Une déclaration de créance pour un montant de 148 072,94 euros à titre chirographaire a été réalisée le 3 décembre 2020 par la société PPG Distribution (sas) et contestée par M. [P] le 14 avril 2021, au motif que ‘le montant déclaré n’est pas fondé compte tenu de l’absence de bons de livraison. La SAS PPG Distribution a sûrement livré des tiers artisans qui ont profité du compte de l’entreprise.’
Un jugement de conversion du redressement judiciaire en liquidation judiciaire a été rendu le 23 avril 2021.
Par ordonnance du 16 août 2022, le juge commissaire admettait la créance de lasociété PPG distribution au passif de la procédure de liquidation judiciaire de M. [V] [P] à hauteur de la somme de 109 968,36 euros (98 538,36 + 11 230 + 200) à titre chirographaire.
Par déclaration d’appel en date du 13 septembre 2022, la Selarl [Y] et Guyonnet, ès qualités de mandataire liquidateur de M. [V] [P] a interjeté appel en ce que la créance de la société PPG Distribution a été admise à hauteur de la somme de 109 968,36 euros.
Prétentions des parties
Par conclusions régulièrement signifiées le 12 octobre 2022, la Selarl [Y] et Guyonnet, ès qualités de liquidateur judiciaire de M. [V] [P], sollicite :
– la réformation de l’ordonnance entreprise,
– le rejet des créances de la société PPG distribution,
– à titre subsidiaire, qu’il soit jugé que la contestation ne relève pas du juge commissaire et renvoyer devant le tribunal de commerce de Chambéry,
– à titre infiniment subsidiaire, que soit évoqué l’entier litige devant la cour d’appel,
– condamner la société PPG Distribution à payer à M. [Y], ès qualités, la somme de 5 000 euros sur le fondement de l’article 700 du code de procédure civile, ainsi qu’aux entiers dépens.
La Selarl [Y] et Guyonnet, ès qualités, soulève l’existence d’une contestation sérieuse, estimant que la société PPG distribution n’est pas en capacité de faire la démonstration du bien-fondé de sa créance sur le fondement de l’article 1353 du code civil en produisant les bons de commande et bons de livraison conformément à ses propres stipulations contractuelles.

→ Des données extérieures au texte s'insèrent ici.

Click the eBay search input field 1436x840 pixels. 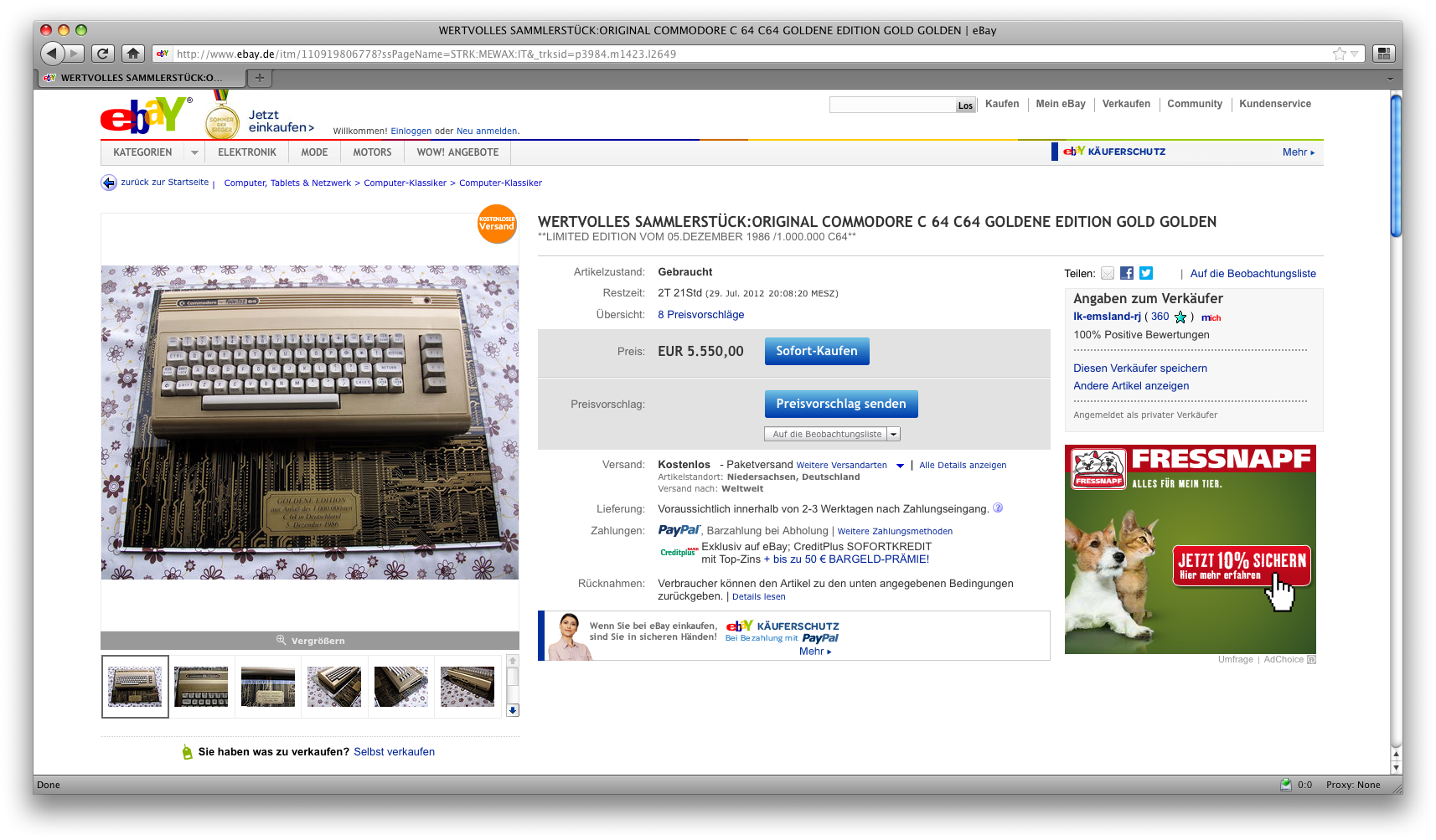click(x=893, y=105)
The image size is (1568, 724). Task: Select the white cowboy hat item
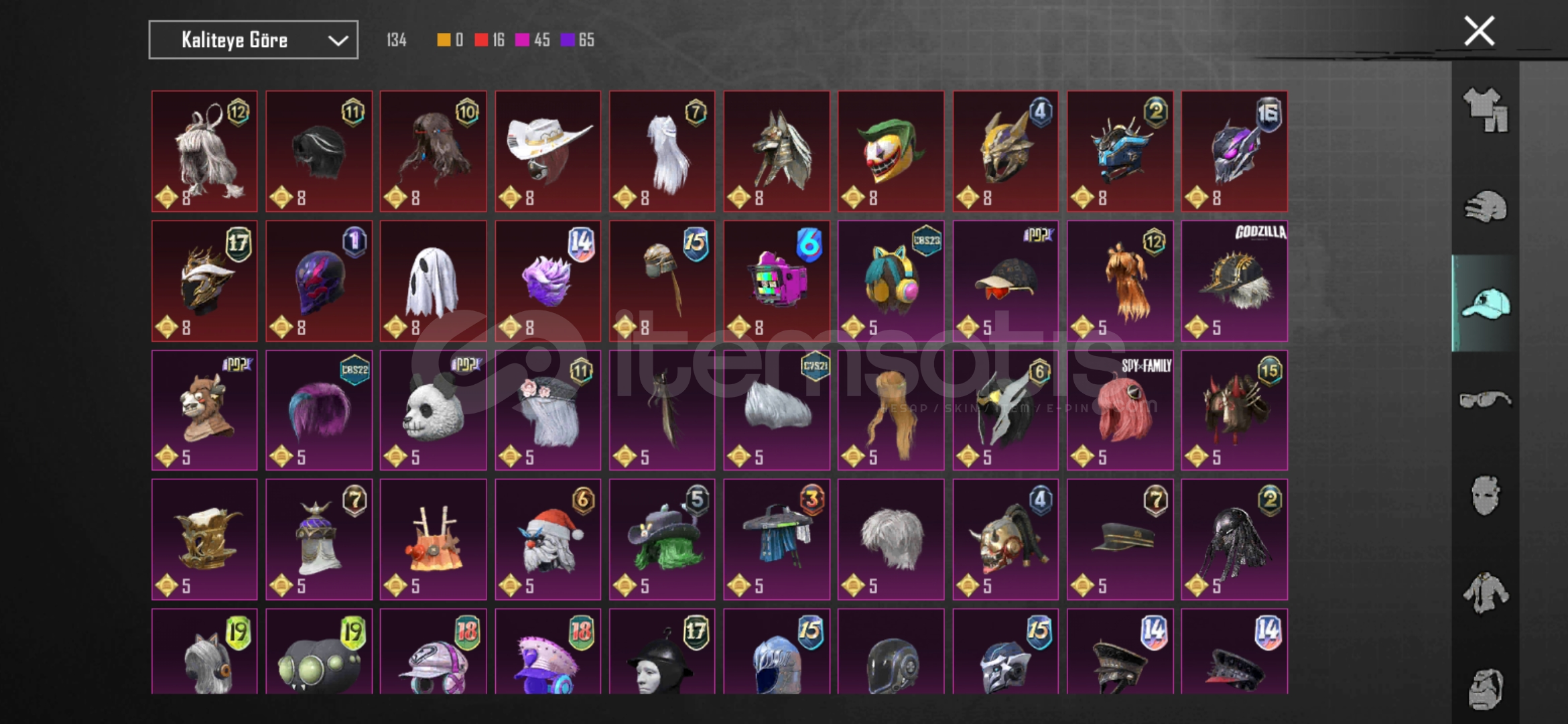(547, 151)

Par conclusions d’intimées régulièrement notifiées par RPVA le 7 novembre 2022, la SAS PPG Distribution prétend :
– à l’infirmation de l’ordonnance du juge commissaire du 16 août 2022, en ce qu’elle a limité le montant de sa créance à 109 968,36 euros,
– au rejet de la contestation de M. [Y], ès qualités,
– à la fixation de sa créance au passif de la liquidation judiciaire de M. [V] [P] à 148 072,94 euros, correspondant aux factures impayées, intérêts de retard, indemnité forfaitaire de recouvrement et pénalité de retard,
– à la condamnation de la Selarl [Y] et Guyonnet, ès qualité, à lui verser la somme de 3 000 euros en application des dispositions de l’article 700 du code de procédure civile et fixer cette somme au passif de la liquidation judiciaire de M. [P], y compris aux entiers dépens de première instance et d’appel.

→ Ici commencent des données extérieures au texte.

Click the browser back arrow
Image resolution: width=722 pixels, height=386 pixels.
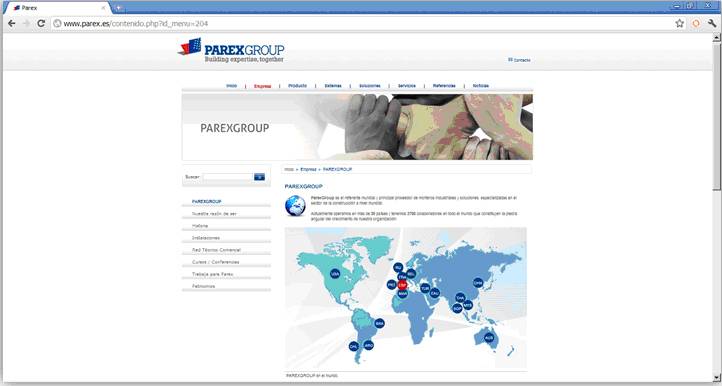click(12, 23)
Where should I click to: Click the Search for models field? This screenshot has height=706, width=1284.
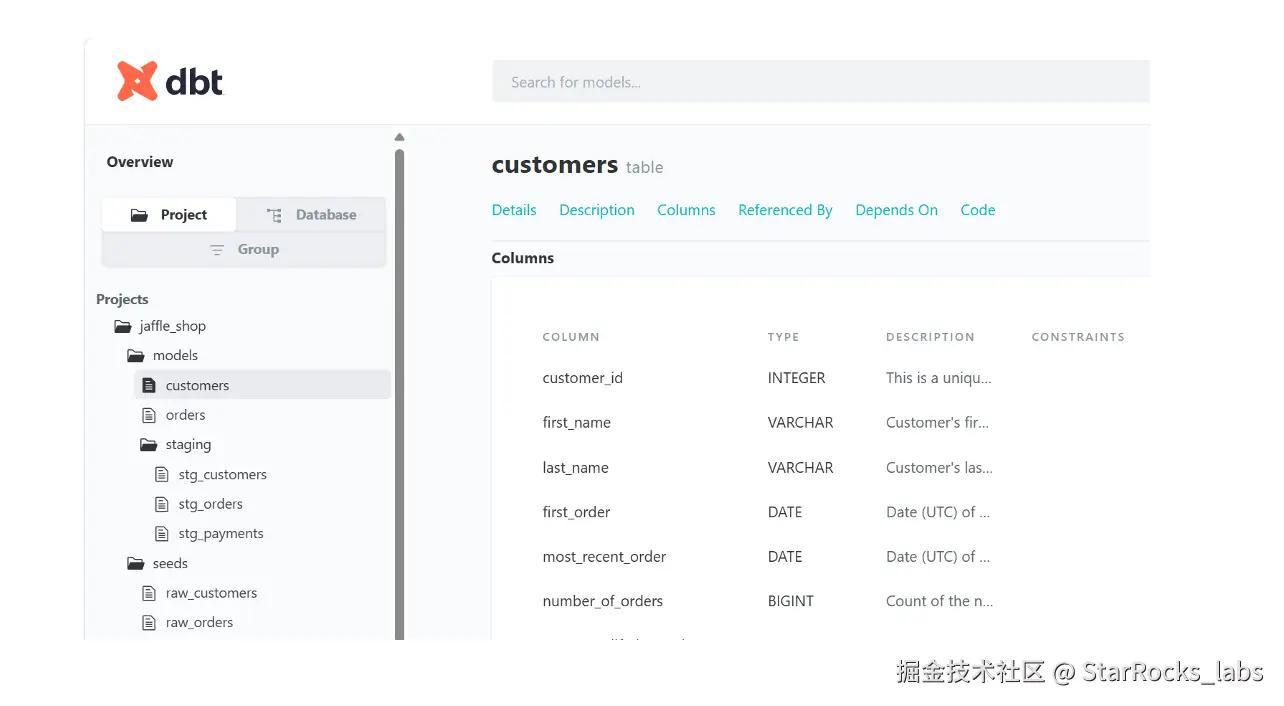[820, 82]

La société PPG distribution fait observer en premier lieu que la contestation de la créance par M. [P] a évolué devant le juge commissaire. Elle conteste être défaillante dans l’administration de la preuve et se prévaut que l’article L110-3 du code de commerce. Elle rappelle verser aux débats l’ensemble des factures dont le paiement est demandé, des bons de livraison signés, dont les signatures ne sont pas contestées, même si la totalité des bons de livraison nesont pas signés, et souligne que des paiements partiels ont été réalisés par l’artisan.
Une ordonnance clôture la procédure le 9 janvier 2023.
MOTIFS ET DECISION
L’article L624-2 du code de commerce, dans sa version en vigueur avant le 1er octobre 2021 applicable au litige dispose ‘Au vu des propositions du mandataire, le juge-commissaire décide de l’admission ou du rejet des créances ou constate soit qu’une instance est en cours, soit que la contestation ne relève pas de sa compétence. En l’absence de contestation sérieuse, le juge-commissaire a également compétence, dans les limites de la compétence matérielle de la juridiction qui l’a désigné, pour statuer sur tout ou moyen opposé à la demande d’admission.’
La régularité de la déclaration de créance n’est pas contestée. Le juge-commissaire est compétent pour vérifier le caractère certain, liquide et exigible de la créance, et ne doit renvoyer devant le tribunal que les contestations sérieuses dont l’examen dépasse sa compétence.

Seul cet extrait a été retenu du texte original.